▶ _YOUR TASK_
Please count the lines in the listing below that contain the word "should", treating case as significant. Reply with the number only.

BEGIN RECORDS FOR THE EXERCISE

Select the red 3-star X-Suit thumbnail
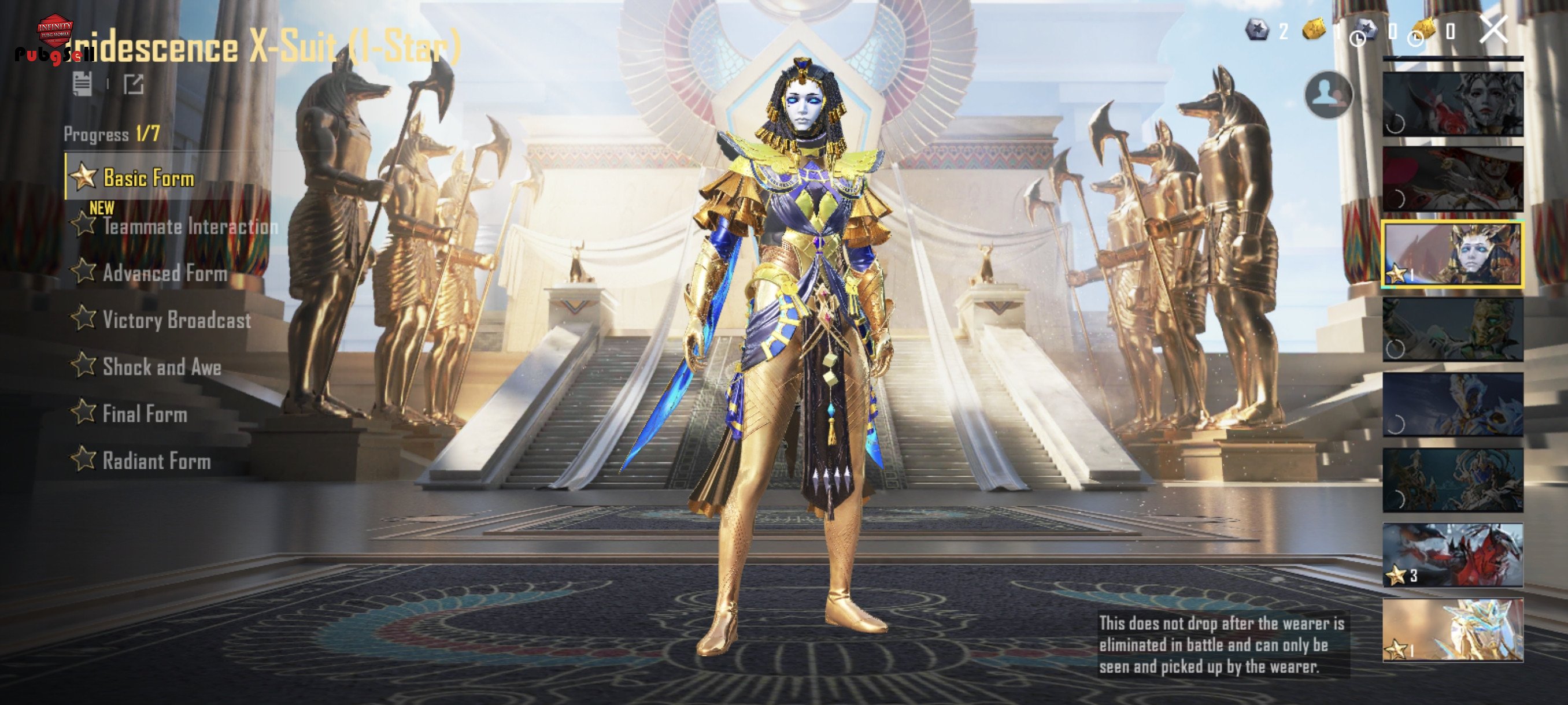Viewport: 1568px width, 705px height. pyautogui.click(x=1452, y=555)
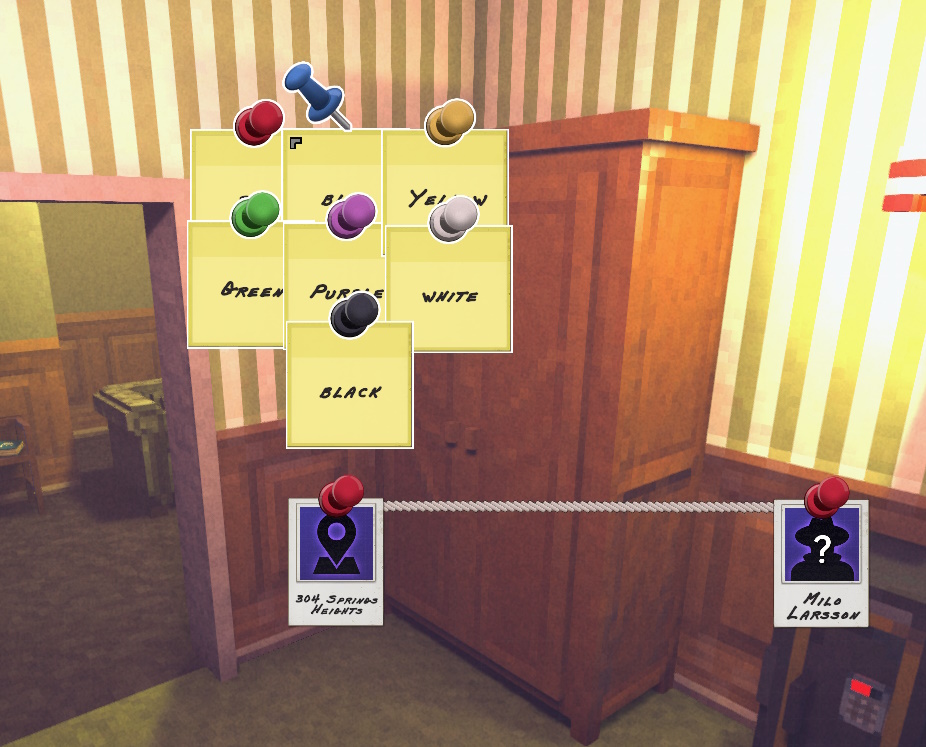The width and height of the screenshot is (926, 747).
Task: Select the string linking the two evidence cards
Action: pyautogui.click(x=580, y=507)
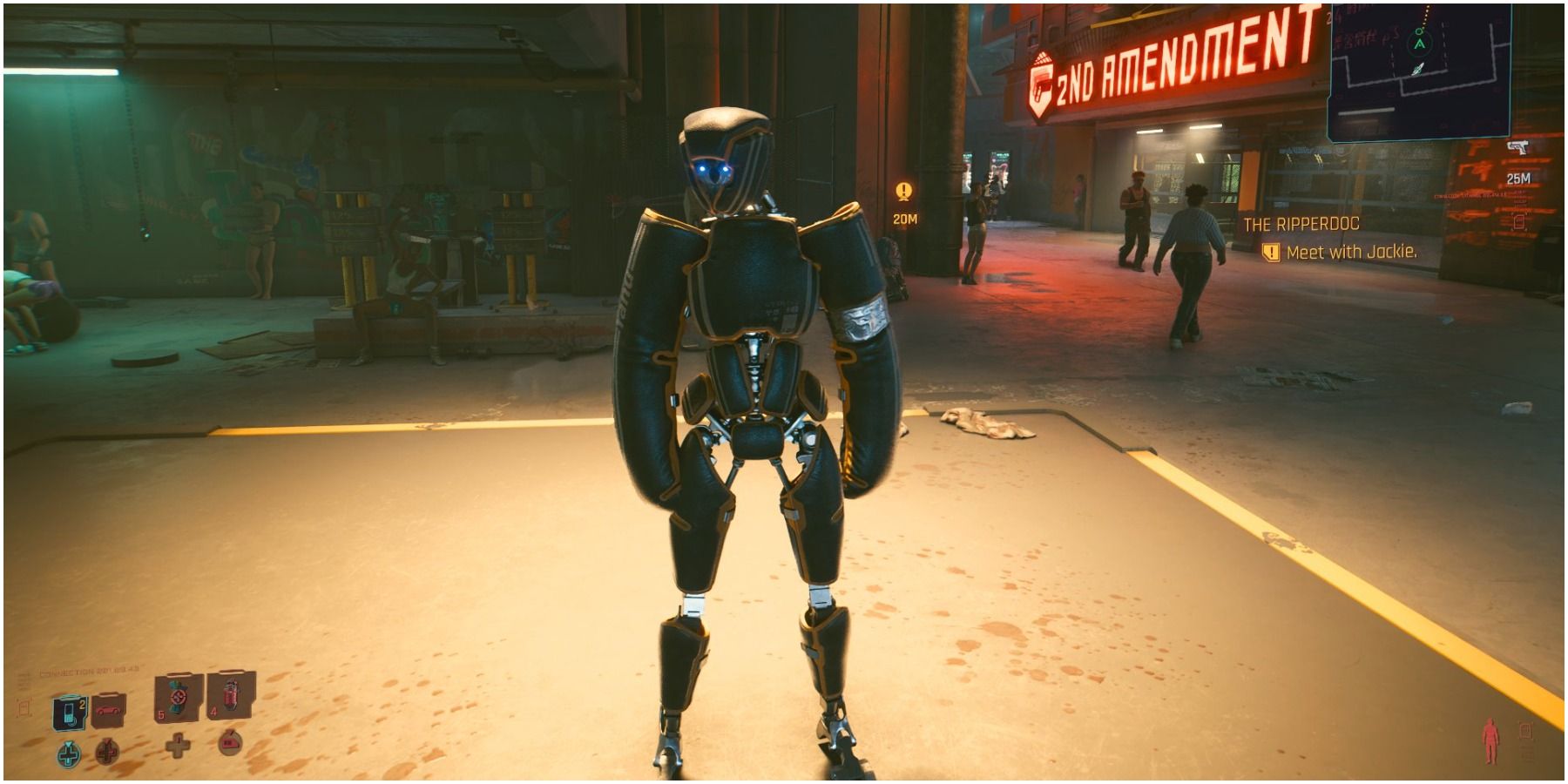Image resolution: width=1568 pixels, height=784 pixels.
Task: Toggle the grenade quick-use circular indicator
Action: 230,743
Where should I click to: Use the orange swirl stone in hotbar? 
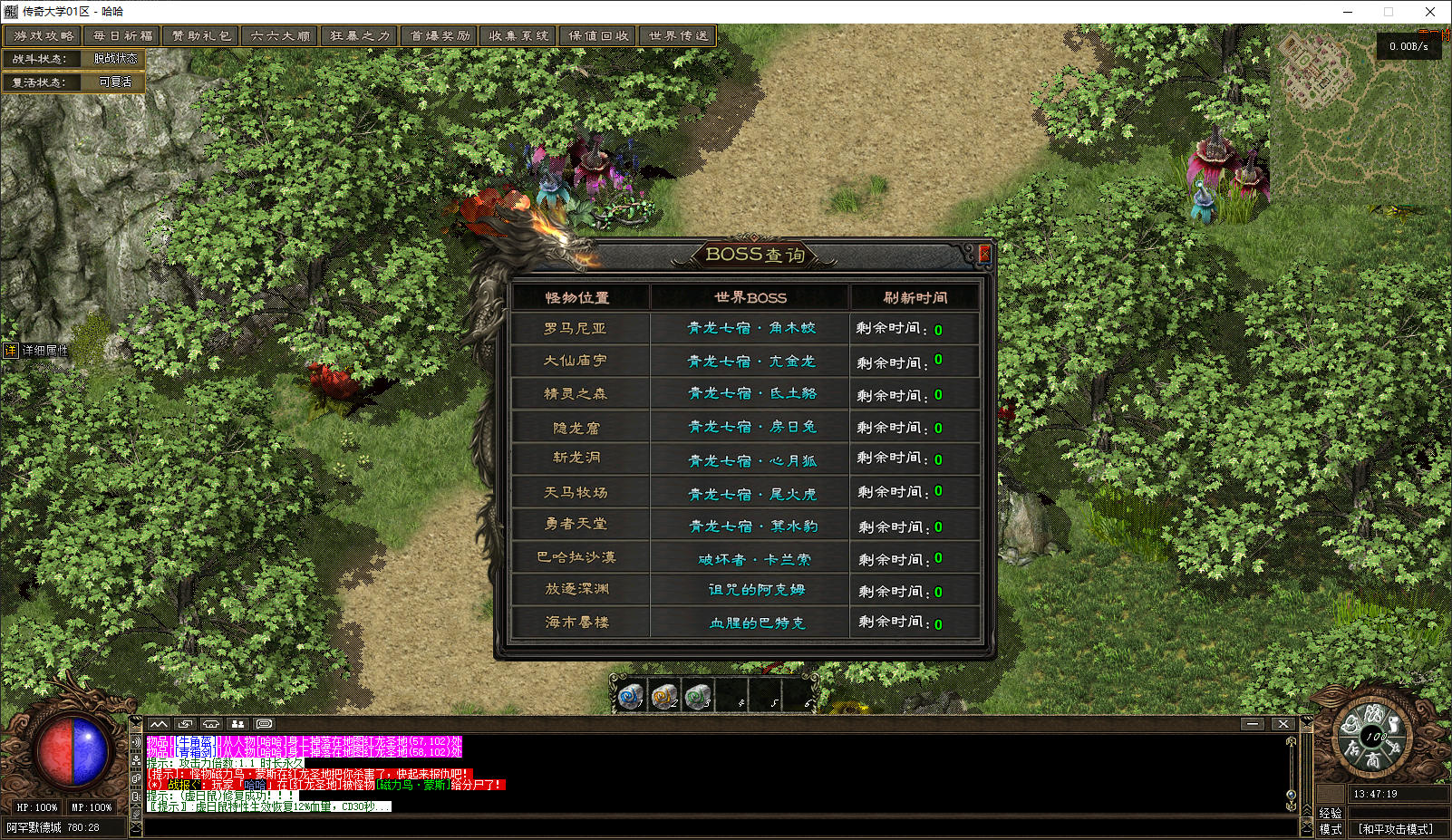tap(664, 696)
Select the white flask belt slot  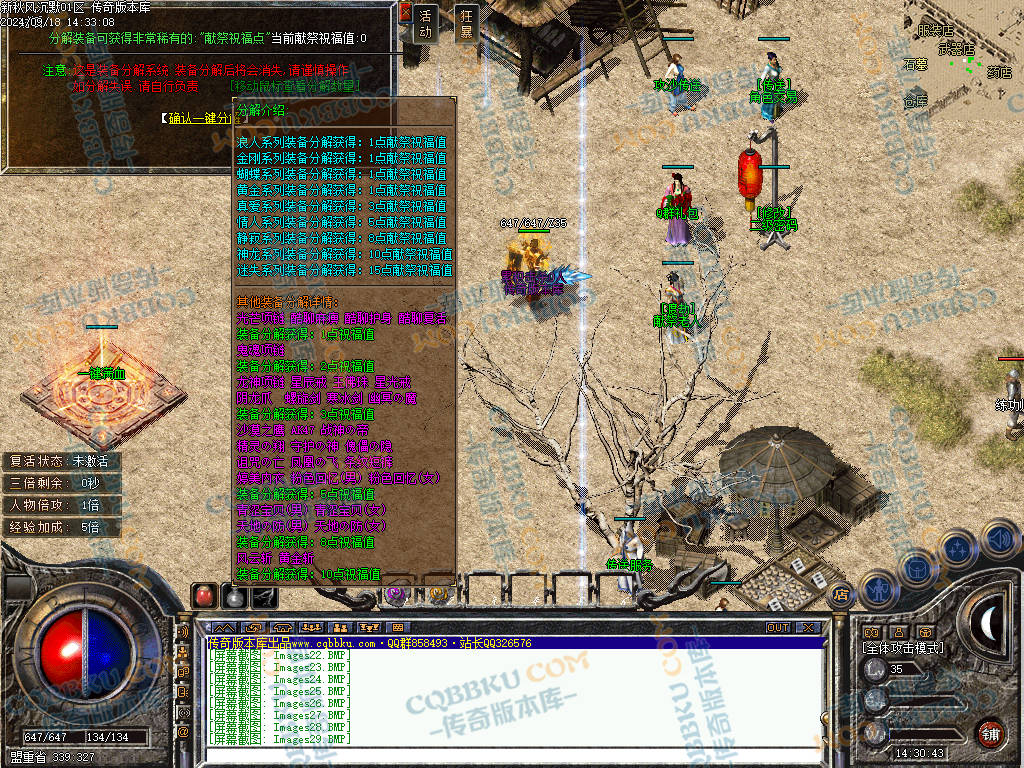(234, 597)

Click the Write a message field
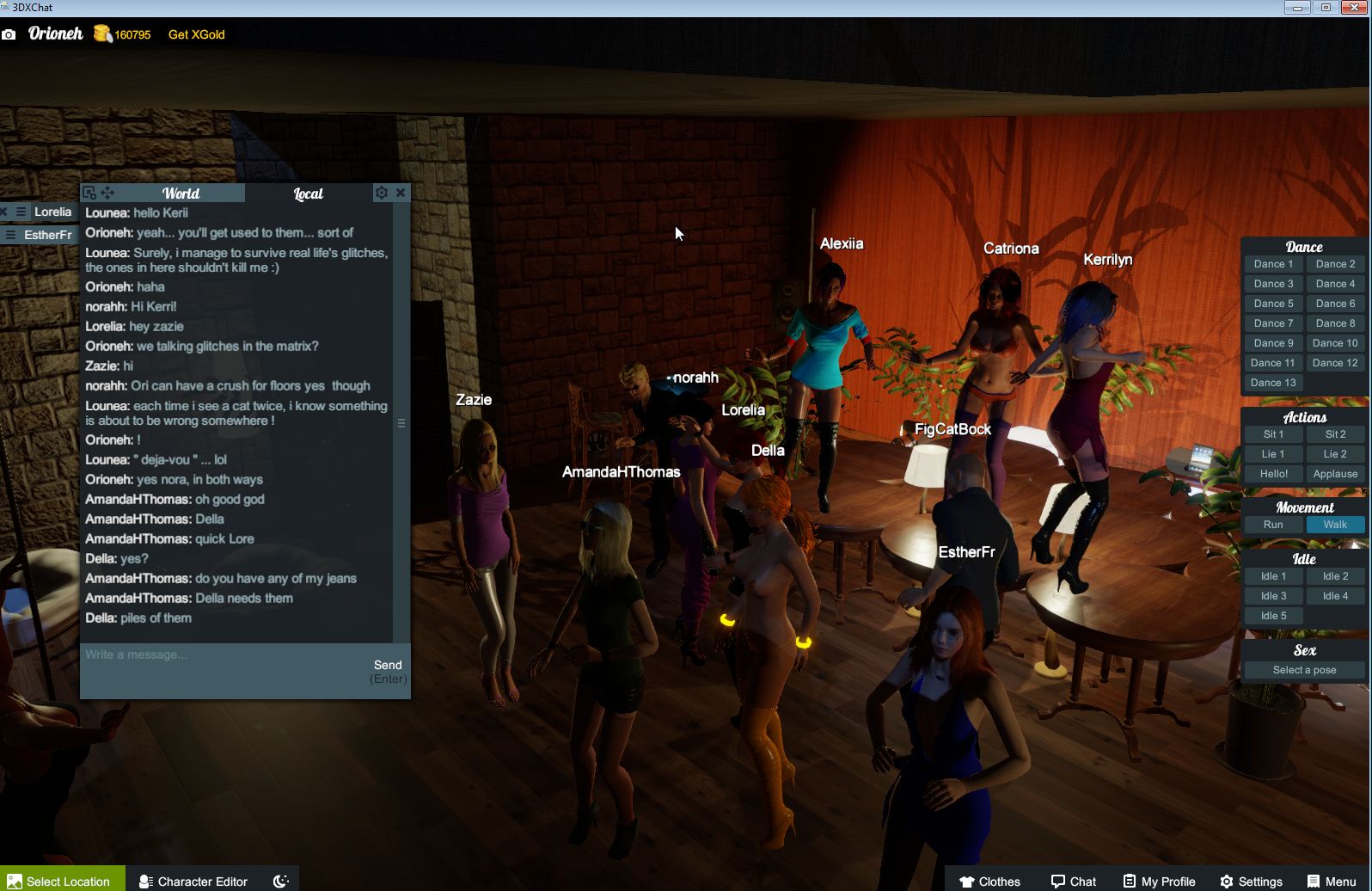coord(224,655)
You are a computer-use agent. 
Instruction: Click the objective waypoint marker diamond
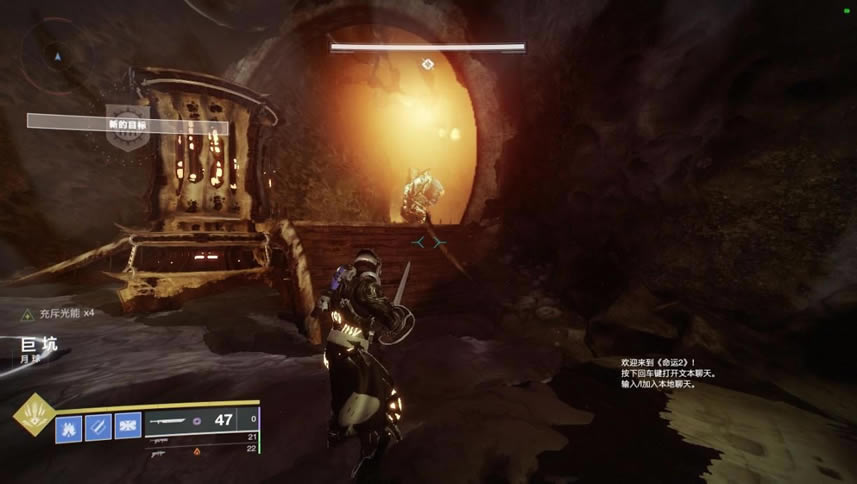tap(427, 64)
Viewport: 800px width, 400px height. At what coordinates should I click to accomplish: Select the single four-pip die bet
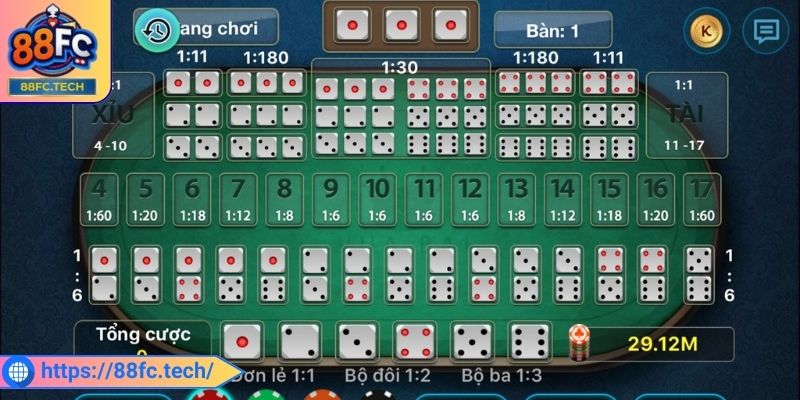click(x=415, y=342)
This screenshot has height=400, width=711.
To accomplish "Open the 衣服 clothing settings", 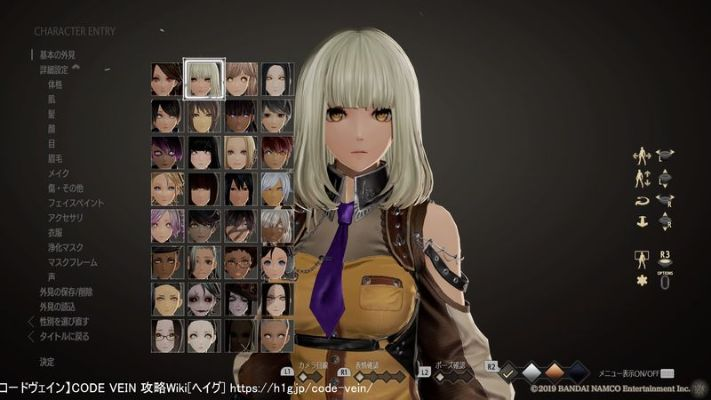I will point(54,233).
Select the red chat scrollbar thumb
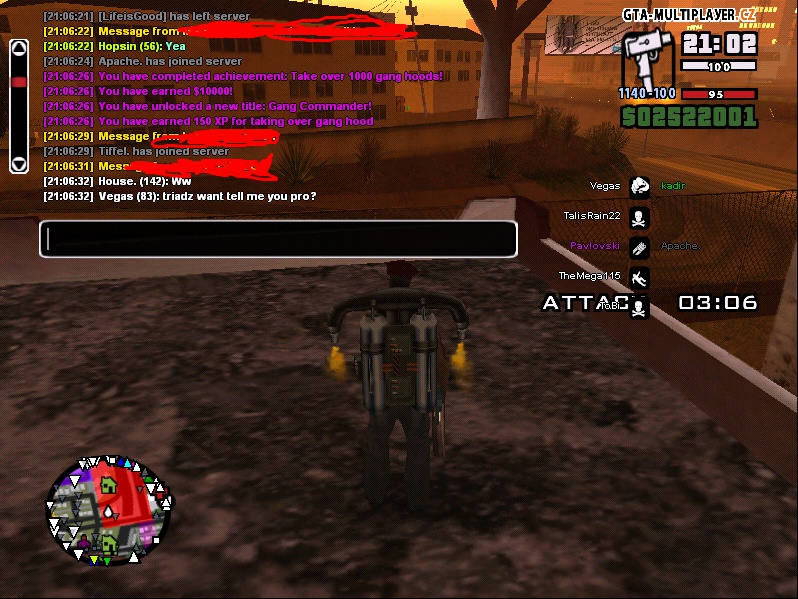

END RECORDS FOR THE EXERCISE

▶ _RESULT OF THIS TASK_
2